SLURM versions 2.2.3 and 2.3.0-pre3 are now available from SourceForge:
http://sourceforge.net/projects/slurm/
The changes made since version 2.2.1 was released in January are noted
below. Version 2.3.0-pre3 is for development purposes and includes all
changes in SLURM versions 2.2.2 and 2.2.3 plus the enhancements noted
below. Upgrades from version 2.3.0-pre2 to version 2.3.0-pre3 will result
in all jobs being purged due to the version 2.3 data structures changing.
(This is a temporary problem. We expect no lost jobs when upgrading
from v2.1 or v2.2 to v2.3).
md5sum:
d46e38fbe8368298d8399fe29b6f0342 slurm-2.2.2.tar.bz2
1ee747c02f119294380a844a7a6a1d35 slurm-2.2.3.tar.bz2
b9ff3d736abc4f863a188a809fa41951 slurm-2.3.0-0.pre3.tar.bz2
* Changes in SLURM 2.2.3
========================
-- Update srun, salloc, and sbatch man page description of --distribution
option. Patches from Rod Schulz, Bull.
-- Applied patch from Martin Perry to fix "Incorrect results for task/affinity
block second distribution and cpus-per-task > 1" bug.
-- Avoid setting a job's eligible time while held (priority == 0).
-- Substantial performance improvement to backfill scheduling. Patch from
Bjorn-Helge Mevik, University of Oslo.
-- Make timeout for communications to the slurmctld be based upon the
MessageTimeout configuration parameter rather than always 3 seconds.
Patch from Matthieu Hautreux, CEA.
-- Add new scontrol option of "show aliases" to report every NodeName that is
associated with a given NodeHostName when running multiple slurmd daemons
per compute node (typically used for testing purposes). Patch from
Matthieu Hautreux, CEA.
-- Fix for handling job names with a "'" in the name within MySQL accounting.
Patch from Gerrit Renker, CSCS.
-- Modify condition under which salloc execution delayed until moved to the
foreground. Patch from Gerrit Renker, CSCS.
Job control for interactive salloc sessions: only if ...
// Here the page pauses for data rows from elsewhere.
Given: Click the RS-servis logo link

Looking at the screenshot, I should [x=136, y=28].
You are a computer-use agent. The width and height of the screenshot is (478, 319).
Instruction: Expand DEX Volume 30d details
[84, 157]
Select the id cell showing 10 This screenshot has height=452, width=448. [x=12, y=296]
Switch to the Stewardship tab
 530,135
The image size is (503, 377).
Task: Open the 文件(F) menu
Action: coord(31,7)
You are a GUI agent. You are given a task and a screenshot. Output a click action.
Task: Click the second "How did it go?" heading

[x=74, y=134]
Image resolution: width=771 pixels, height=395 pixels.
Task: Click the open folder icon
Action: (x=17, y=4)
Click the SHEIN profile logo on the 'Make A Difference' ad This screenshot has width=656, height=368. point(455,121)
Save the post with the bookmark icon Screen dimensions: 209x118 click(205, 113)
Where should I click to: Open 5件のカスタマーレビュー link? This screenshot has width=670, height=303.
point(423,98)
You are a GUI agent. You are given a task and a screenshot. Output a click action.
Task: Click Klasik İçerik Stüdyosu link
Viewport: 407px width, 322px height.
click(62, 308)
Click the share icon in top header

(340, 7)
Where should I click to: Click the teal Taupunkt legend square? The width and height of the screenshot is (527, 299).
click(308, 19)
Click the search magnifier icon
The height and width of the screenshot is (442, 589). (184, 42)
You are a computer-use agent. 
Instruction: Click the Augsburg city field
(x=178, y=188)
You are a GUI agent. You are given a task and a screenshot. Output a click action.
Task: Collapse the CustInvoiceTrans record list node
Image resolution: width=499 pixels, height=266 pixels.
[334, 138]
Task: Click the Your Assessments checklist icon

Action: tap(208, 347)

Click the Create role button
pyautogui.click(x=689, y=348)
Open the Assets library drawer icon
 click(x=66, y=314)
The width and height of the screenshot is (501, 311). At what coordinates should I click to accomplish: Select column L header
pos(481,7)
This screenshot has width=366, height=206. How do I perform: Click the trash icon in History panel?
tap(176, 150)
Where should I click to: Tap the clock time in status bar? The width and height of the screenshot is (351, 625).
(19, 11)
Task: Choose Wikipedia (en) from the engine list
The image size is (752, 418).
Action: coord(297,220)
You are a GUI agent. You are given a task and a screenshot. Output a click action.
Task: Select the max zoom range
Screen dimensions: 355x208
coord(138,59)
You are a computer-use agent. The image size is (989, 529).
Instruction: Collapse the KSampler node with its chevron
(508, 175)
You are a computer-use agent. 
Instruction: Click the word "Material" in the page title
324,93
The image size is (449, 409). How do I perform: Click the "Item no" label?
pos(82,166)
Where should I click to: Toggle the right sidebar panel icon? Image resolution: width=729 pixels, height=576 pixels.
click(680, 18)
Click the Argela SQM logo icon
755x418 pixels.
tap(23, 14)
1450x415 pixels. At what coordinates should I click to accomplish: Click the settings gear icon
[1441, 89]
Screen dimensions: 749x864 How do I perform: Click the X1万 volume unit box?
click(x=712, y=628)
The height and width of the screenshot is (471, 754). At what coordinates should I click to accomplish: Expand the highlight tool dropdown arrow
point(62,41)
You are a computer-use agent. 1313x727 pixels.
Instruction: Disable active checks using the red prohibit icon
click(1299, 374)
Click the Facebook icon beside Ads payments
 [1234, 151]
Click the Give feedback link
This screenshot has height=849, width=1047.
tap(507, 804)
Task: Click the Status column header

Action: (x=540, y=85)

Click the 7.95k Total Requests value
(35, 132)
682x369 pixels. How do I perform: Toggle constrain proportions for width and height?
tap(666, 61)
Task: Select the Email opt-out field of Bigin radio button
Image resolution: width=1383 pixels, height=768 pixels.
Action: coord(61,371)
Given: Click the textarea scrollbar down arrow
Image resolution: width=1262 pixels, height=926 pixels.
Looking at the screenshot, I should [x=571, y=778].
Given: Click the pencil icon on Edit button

a) input is from a terminal (stdin has valid termios attributes),
b) controlling terminal exists (non-negative tpgid),
c) salloc is not run in allocation-only (--no-shell) mode,
d) salloc runs in its own process group (true in interactive
shells that support job control),
e) salloc has been configured at compile-time to support background
execution and is not currently in the background process group.
-- Abort salloc if no controlling terminal and --no-shell option is not used
("setsid salloc ..." is disabled). Patch from Gerrit Renker, CSCS.
-- Fix to gang scheduling logic which could cause jobs to not be suspended
or resumed when appropriate.
-- Applied patch from Martin Perry to fix "Slurmd abort when using task
affinity with plane distribution" bug.
-- Applied patch from Yiannis Georgiou to fix "Problem with cpu binding to
sockets option" behavior. This change causes "--cpu_bind=sockets" to bind
tasks only to the CPUs on each socket allocated to the job rather than all
CPUs on each socket.
-- Advance daily or weekly reservations immediately after termination to avoid
having a job start that runs into the reservation when later advanced.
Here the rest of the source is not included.